Today I finished writing a paper for my ethics class on the subject of whether morality and self-interest are reconcilable. For reasons I cannot entirely fathom, I seem to have dropped out of the wrong century, because I align myself pretty nicely with those good old Ancient Greeks in characteristic Annette-idealism. I highly encourage you to read a bit about virtue ethics and the concept of eudaimonia. While I delight in the contemplation of this subject- and would gladly enter into conversation with you, dear reader, on the topic if you so desire, I would rather not dwell into specifics at this point in time. (I am being totally serious. Leave a comment, or email me (martina@carleton.edu), and you can even request to read my paper! Ohh the fun we may have engaged in philosophical discussion! ....Anddd *quenches nerd-outpour*)
 Instead, I will leave you with a few quotes that relate to my ideas rather nicely, and which I quite delight in. (Let's play a game! The guess-who-is-going-to-be-quoted game!)
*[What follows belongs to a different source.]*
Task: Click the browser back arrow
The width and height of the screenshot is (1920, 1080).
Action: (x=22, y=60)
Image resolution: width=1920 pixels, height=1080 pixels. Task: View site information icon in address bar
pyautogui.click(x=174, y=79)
First up, Thoreau. Oh, Thoreau! Aurora!
"It is something to be able to paint a particular picture, or to carve a statue, and so to make a few objects beautiful; but it is far more glorious to carve and paint the very atmosphere and medium through which we look, which morally we can do. To affect the quality of the day, that is the highest of arts. Every man is tasked to make his life, even in its details, worthy of the contemplation of his most elevated and critical hour."
Next, dear old Anne (credit to L.M. Montgomery), on being a teacher:
"Perhaps she had not succeeded in 'inspiring' any wonderful ambitions in her pupils, but she had taught them, more by her own sweet personality than by all her careful precepts, that it was good and necessary in the years that were before them to live their lives finely and graciously, holding fast to truth and courtesy and kindness, keeping aloof from all that savoured of falsehood and meanness and vulgarity. They were, perhaps, all unconscious of having learned such lessons; but they would remember and practice them long after they had forgotten the capital of Afghanistan and the dates of the Wars of the Roses." 
 (Yet another reason why I wish to be Anne-like. Who wouldn't want to inspire young souls by virtue of being happy and awesome?)

And, finally, Ayn Rand:
“The purpose of morality is to teach you, not to suffer and die, but to enjoy yourself and live.”

“Why do they always teach us that it's easy and evil to do what we want and that we need discipline to restrain ourselves? It's the hardest thing in the world--to do what we want. I mean, what we really want. And it takes the greatest kind of courage."
Ahh, I do love thought-provoking, insightful quotes!

And I am afraid that this is where I will leave you all for now. Hopefully the next time I write (which should be soon) I will tackle some of those to-ponder questions, such as, where would Annette like to study abroad? Or does Annette want to go to medical school, or does she want a life of relative simplicity as a philosopher-teacher?  Or, wait, does she want to become some sort of counselor or therapist... or a biochemical engineer... or what about some sort of poet/writer? (Okay, abandoning third-person now...)
What skills do I have? What do I enjoy? What do I find fulfilling? How can I live in consistency with my ideals?

That actually reminds me of the other night... I had just started thinking about my philosophy paper and thinking about what it means to be moral, virtuous, and live a fulfilling life. As seems to be the trend, this contemplative behavior occurred fairly late at night, and eventually I decided it was more than time for me to go to sleep. As I crawled (or climbed, rather- my bed is lofted ridiculously high for a not-ridiculously-tall person) into bed my mind threw a startling question at me- Do you, Annette, contribute to the goodness of the world?
I was taken aback. Pesky, pesky brain! There I was, in bed, thinking over the last hour or so's worth of idealistic ethical outpouring, and I suddenly questioned whether I lived in such a manner as to increase the happiness of the world... and I didn't know what to say to myself.
So it's been tacked onto that to-ponder list.

And now I shall go do some glorious ballroom dancing.